To improve the model, we can consider the following:
- Enable the model to capture contextual information across positive and negative words.
- Train the model on more epochs.
- Improve the text vectorizer and pre-processing data pipeline.
- Use transfer learning techniques.
Interview improvements
Some opportunities for improvement in the interview include:
- Suggesting different approaches for the data science algorithm, instead of jumping directly to using neural networks and LSTMs. We could discuss the algorithm’s drawbacks in fitting to the current problem.

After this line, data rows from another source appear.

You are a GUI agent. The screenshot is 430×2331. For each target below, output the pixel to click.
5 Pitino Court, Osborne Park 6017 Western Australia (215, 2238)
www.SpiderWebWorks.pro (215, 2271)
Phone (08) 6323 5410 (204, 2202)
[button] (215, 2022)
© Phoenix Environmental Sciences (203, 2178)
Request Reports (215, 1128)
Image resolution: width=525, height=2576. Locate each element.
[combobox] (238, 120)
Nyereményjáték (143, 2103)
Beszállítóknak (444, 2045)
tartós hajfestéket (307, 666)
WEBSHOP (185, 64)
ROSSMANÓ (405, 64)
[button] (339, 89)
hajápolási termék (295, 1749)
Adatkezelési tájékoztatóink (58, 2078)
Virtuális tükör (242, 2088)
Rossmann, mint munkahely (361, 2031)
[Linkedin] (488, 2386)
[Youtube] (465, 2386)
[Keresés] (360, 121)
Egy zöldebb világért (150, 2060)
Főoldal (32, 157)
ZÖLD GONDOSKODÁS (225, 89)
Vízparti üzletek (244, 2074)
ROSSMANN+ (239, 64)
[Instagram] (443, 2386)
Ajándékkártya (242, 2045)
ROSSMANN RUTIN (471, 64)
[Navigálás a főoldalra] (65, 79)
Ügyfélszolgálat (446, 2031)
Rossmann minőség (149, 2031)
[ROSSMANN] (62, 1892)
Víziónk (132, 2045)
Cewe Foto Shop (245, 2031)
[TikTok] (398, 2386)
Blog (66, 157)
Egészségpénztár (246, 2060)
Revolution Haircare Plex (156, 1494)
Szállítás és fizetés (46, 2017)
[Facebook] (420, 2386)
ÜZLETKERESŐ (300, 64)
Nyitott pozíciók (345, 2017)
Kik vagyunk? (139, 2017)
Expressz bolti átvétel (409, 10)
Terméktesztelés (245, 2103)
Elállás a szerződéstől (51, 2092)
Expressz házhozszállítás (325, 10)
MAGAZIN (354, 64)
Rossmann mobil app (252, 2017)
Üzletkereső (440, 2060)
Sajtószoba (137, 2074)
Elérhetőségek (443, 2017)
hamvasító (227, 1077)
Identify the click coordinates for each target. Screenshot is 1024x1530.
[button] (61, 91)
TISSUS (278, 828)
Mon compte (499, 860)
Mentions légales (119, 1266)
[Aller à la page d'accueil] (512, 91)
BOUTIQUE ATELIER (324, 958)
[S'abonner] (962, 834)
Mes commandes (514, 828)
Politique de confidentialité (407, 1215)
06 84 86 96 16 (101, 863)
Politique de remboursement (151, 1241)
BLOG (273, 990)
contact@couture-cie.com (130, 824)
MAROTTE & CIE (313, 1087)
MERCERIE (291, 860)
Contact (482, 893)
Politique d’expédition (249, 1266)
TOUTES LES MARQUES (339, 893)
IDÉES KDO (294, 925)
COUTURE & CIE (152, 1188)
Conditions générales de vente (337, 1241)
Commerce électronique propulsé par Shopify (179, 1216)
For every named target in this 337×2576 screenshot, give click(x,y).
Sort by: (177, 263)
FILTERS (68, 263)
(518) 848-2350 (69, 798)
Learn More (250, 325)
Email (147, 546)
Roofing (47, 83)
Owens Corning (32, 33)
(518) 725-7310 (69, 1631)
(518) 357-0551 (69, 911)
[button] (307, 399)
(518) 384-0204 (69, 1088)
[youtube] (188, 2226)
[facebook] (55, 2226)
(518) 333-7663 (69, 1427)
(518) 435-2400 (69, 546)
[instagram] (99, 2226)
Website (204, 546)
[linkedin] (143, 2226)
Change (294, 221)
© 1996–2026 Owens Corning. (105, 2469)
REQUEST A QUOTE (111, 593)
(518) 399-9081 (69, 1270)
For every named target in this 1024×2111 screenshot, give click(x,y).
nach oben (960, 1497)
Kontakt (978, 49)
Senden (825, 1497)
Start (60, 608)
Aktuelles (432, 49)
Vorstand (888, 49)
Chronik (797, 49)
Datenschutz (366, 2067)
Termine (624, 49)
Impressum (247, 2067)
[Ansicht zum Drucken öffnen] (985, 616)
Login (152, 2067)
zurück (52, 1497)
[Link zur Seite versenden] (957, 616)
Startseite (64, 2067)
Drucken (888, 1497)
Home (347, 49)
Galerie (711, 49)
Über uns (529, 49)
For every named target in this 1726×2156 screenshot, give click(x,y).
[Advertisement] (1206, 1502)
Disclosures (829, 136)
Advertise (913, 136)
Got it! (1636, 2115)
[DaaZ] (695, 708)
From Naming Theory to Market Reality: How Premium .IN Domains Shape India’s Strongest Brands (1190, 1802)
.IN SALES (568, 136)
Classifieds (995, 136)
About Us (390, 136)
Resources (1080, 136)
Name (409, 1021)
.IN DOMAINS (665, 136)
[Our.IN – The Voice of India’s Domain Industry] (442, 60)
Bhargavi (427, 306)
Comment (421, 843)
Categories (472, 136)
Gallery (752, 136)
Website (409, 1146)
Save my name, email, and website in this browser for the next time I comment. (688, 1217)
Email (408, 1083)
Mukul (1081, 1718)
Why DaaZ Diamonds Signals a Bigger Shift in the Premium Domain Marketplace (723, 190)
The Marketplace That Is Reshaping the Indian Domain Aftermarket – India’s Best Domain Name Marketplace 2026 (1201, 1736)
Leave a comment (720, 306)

- Justifying the chosen evaluation metrics with more clarity. We could have started with why accuracy is a best fit for this particular case, and what the downsides of accuracy are in cases of imbalanced data.
- Explaining the attention mechanism more effectively. We could have started with what LSTMs lack, especially when learning from long sentences. For example, LSTMs focus on the end words, the information earlier in the sentence is missed. A better way to assess a sentence is to focus on the most important parts of the sentence by assigning weights.